C’est encore auprès des moines, mais cette fois-ci ceux d’Orient, que Je an Paul II nous invite à découvrir comment passer d’un royaume à l’autre.
« C’est dans le détachement progressif de ce qui dans le monde constitue un obstacle à la communion avec son Seigneur, que le moine retrouve le monde comme le lieu dans lequel se reflète la beauté du créateur et l’amour du Rédempteur… il peut être donné au moine de contempler ce monde déjà transfiguré par l’action déifiante du Christ mort et ressuscité », lui, Jésus notre Rédempteur, dont nous célébrons aujourd’hui la royauté universelle et définitive.

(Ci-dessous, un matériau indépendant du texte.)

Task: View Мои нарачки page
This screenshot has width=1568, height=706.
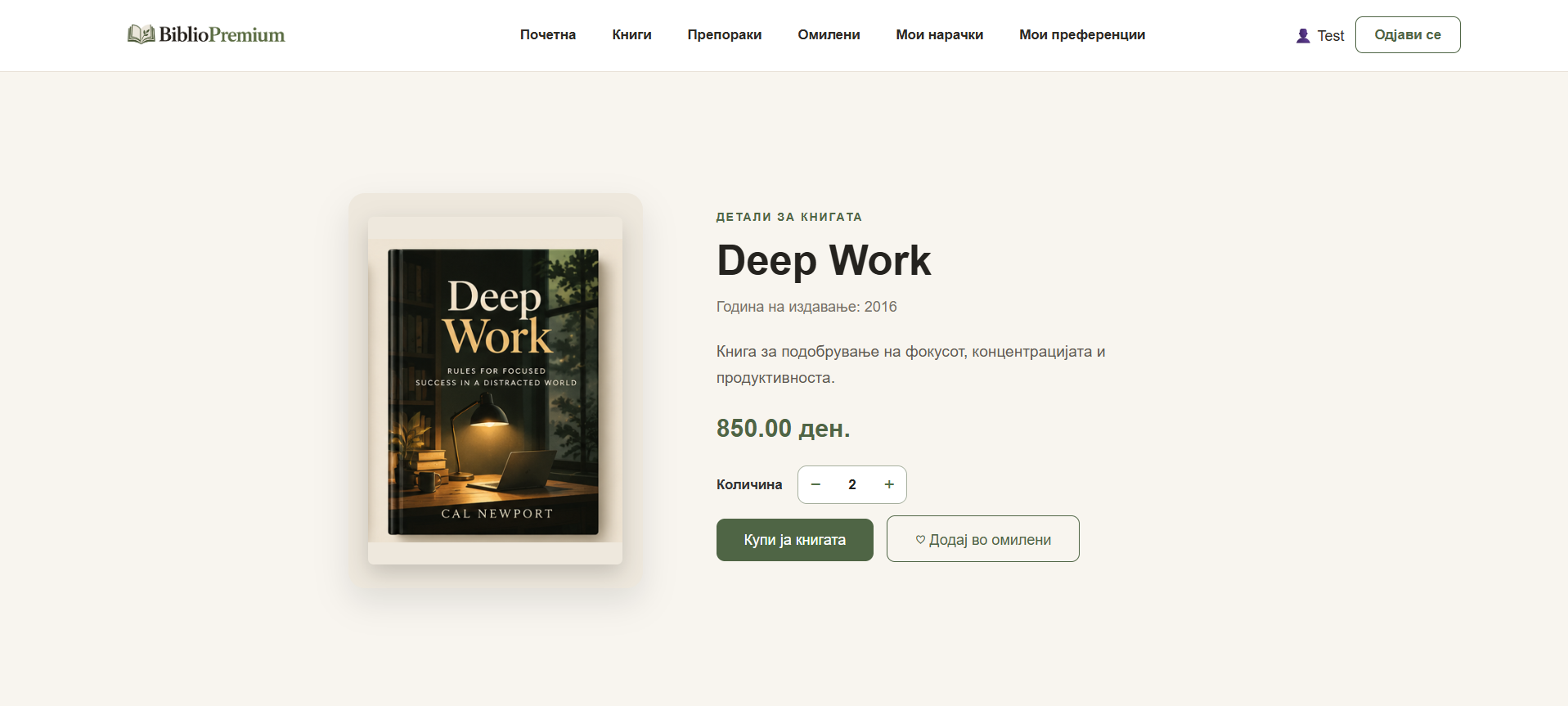Action: [939, 34]
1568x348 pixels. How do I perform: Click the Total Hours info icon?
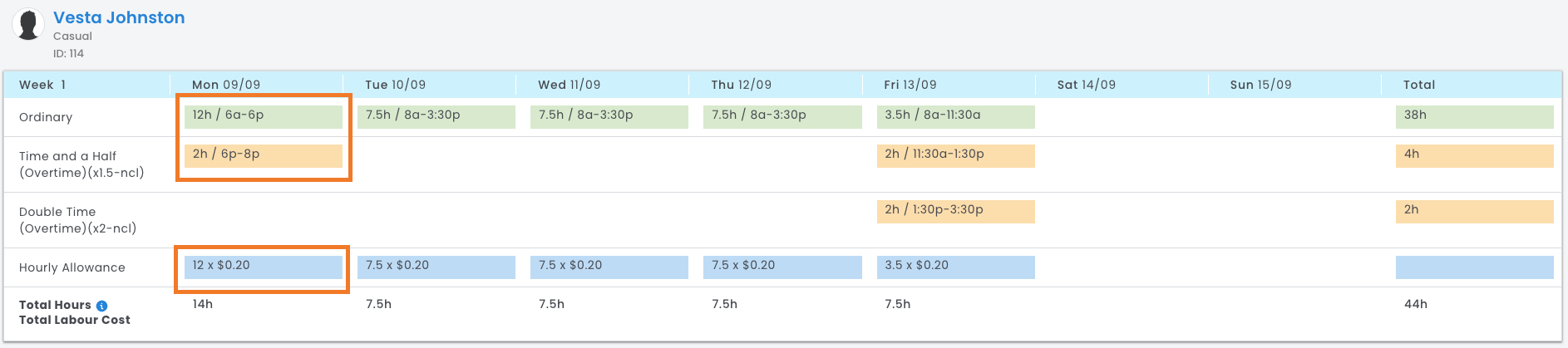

Bien sûr, Frères et Sœurs, vous aurez compris qu’il ne faut pas hésiter à remplacer ce mot de « moine » par votre propre nom personnel, car c’est chacun de nous, et tous ensemble, que nous sommes appelés à constituer l’immense assemblée des enfants de Dieu évoquée par le Psaume :
« Joie pour Israël en son auteur,
pour les fils de Sion,
allégresse en leur roi »
La fête du Christ-Roi c’est une fête éternelle car dès maintenant et éternellement nous nous réjouissons de la Royauté de notre Père céleste, et parce que c’est la fête du Roi de l’univers, c’est la fête de l’Univers tout entier : toute la création chante les louanges de son Créateur, les créatures célestes et créatures terrestres, les visibles et les invisibles, qui chantent avec le psaume :
« Toutes les œuvres du Seigneur, bénissez le Seigneur : à lui haute gloire et louange éternelle ».
Parce que c’est la fête du créateur de l’Univers c’est une fête « universelle » et nous souhaitons qu’elle le soit sans cesse davantage : Nous souhaitons que toute l’humanité applaudisse en reconnaissant en Jésus-Christ, son vrai et unique Roi, le Christ qui est parfaitement « universel », lui, le rédempteur de tous les hommes.
Soyons donc nous aussi vraiment « universels », comme il convient aux sujets d’un tel Roi : c’est-à-dire soyons « catholiques » ce mot étrange qui, en grec, signifie précisément « universel » : Il nous faut vivre cette vraie fraternité universelle fondée par le Christ, qui nous fait rencontrer en chaque être humain un frère ou une sœur en Jésus-Christ : soyons des Frères universels, et nous seront alors les dignes sujet de ce Roi que nous célébrons aujourd’hui dans la joie.